Problem description: Exact copy, pictures excluded: output the lines from the opening of the entries through the line bearing "[Buyer ratings for".

Provided data:
------------------------------------------------------------
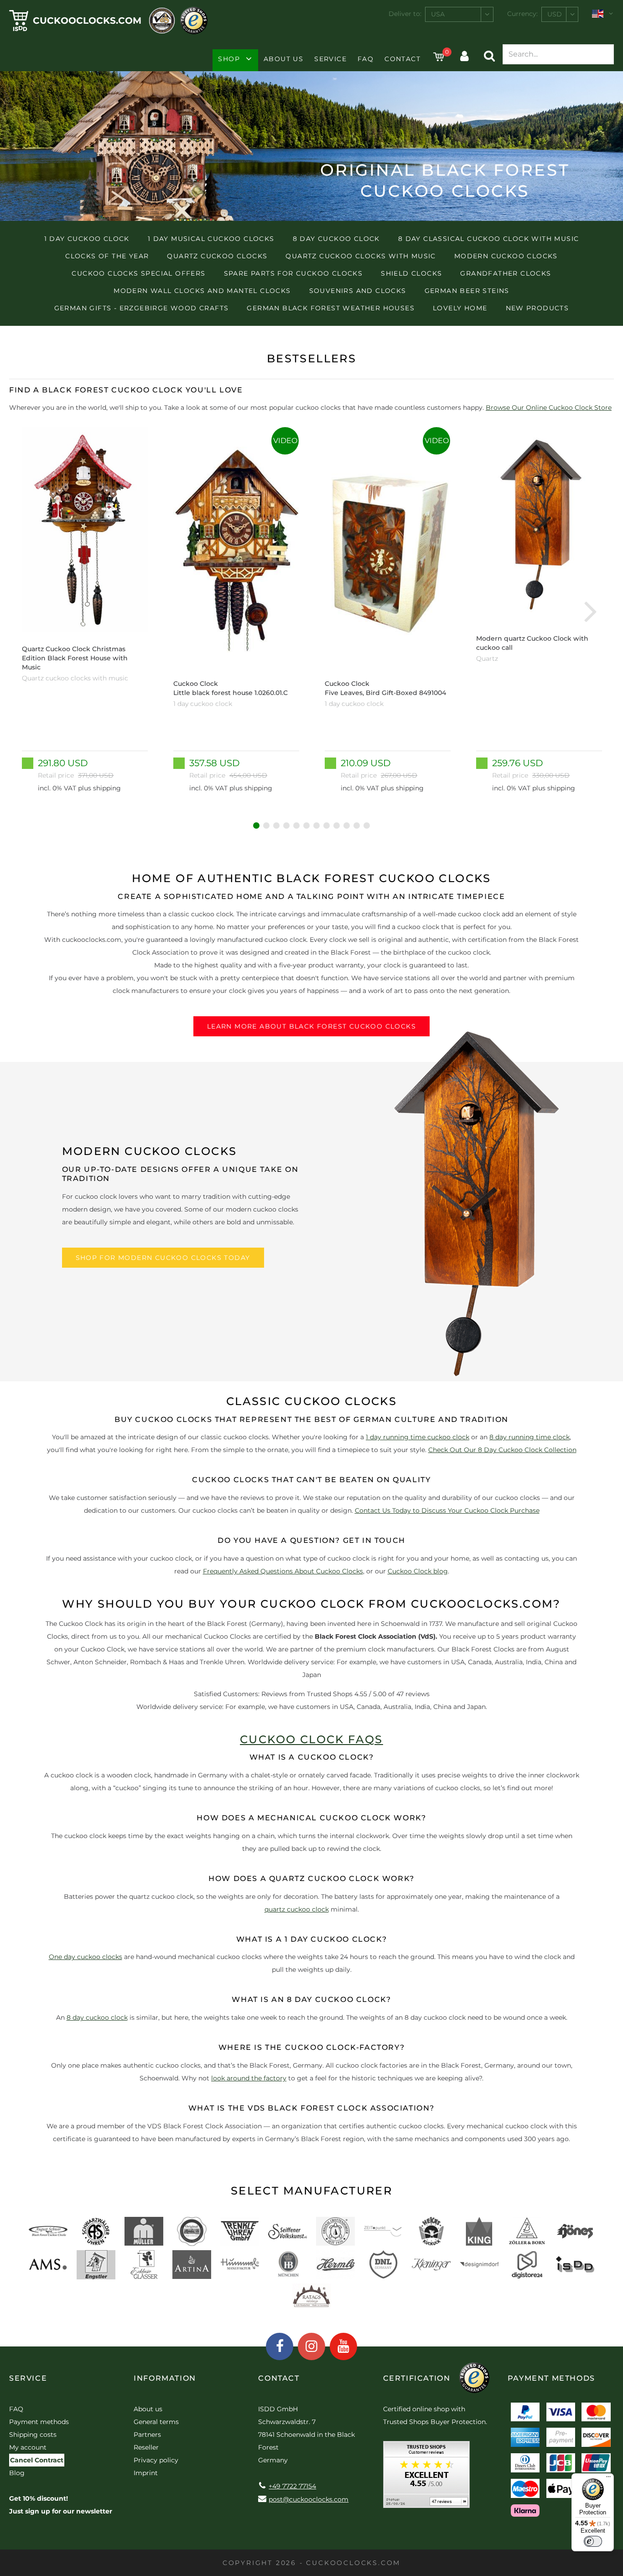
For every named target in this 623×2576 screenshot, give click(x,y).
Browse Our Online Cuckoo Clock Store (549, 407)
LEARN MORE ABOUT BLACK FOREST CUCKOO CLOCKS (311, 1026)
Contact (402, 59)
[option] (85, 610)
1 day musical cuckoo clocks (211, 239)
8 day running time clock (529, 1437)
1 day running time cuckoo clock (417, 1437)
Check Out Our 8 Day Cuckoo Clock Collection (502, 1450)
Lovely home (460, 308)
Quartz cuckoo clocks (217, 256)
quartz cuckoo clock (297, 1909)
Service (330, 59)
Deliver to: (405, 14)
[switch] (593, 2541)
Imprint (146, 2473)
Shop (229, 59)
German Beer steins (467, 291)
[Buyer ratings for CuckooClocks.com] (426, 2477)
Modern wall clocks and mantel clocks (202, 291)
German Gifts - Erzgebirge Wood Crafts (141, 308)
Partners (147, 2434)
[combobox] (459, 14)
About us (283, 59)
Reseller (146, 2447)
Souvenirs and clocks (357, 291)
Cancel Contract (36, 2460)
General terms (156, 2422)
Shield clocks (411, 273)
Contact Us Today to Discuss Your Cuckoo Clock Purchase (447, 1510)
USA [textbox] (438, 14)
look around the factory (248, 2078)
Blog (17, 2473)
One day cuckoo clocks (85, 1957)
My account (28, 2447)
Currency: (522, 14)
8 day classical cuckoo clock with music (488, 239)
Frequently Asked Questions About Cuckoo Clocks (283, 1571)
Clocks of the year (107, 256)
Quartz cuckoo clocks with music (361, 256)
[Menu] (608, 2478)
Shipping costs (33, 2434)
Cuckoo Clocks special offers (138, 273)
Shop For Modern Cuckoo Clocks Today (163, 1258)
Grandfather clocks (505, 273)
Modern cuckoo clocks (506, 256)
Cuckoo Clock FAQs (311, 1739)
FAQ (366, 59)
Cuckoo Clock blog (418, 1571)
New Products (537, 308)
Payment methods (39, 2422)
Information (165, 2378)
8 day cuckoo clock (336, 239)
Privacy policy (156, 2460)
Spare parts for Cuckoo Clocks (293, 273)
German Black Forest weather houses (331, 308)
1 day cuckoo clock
------------------------------------------------------------
Exercise output:
For every named target in this 623×2576 screenshot, give click(x,y).
Browse Our Online Cuckoo Clock Store (549, 407)
LEARN MORE ABOUT BLACK FOREST CUCKOO CLOCKS (311, 1026)
Contact (402, 59)
[option] (85, 610)
1 day musical cuckoo clocks (211, 239)
8 day running time clock (529, 1437)
1 day running time cuckoo clock (417, 1437)
Check Out Our 8 Day Cuckoo Clock Collection (502, 1450)
Lovely home (460, 308)
Quartz cuckoo clocks (217, 256)
quartz cuckoo clock (297, 1909)
Service (330, 59)
Deliver to: (405, 14)
[switch] (593, 2541)
Imprint (146, 2473)
Shop (229, 59)
German Beer steins (467, 291)
[Buyer ratings for CuckooClocks.com] (426, 2477)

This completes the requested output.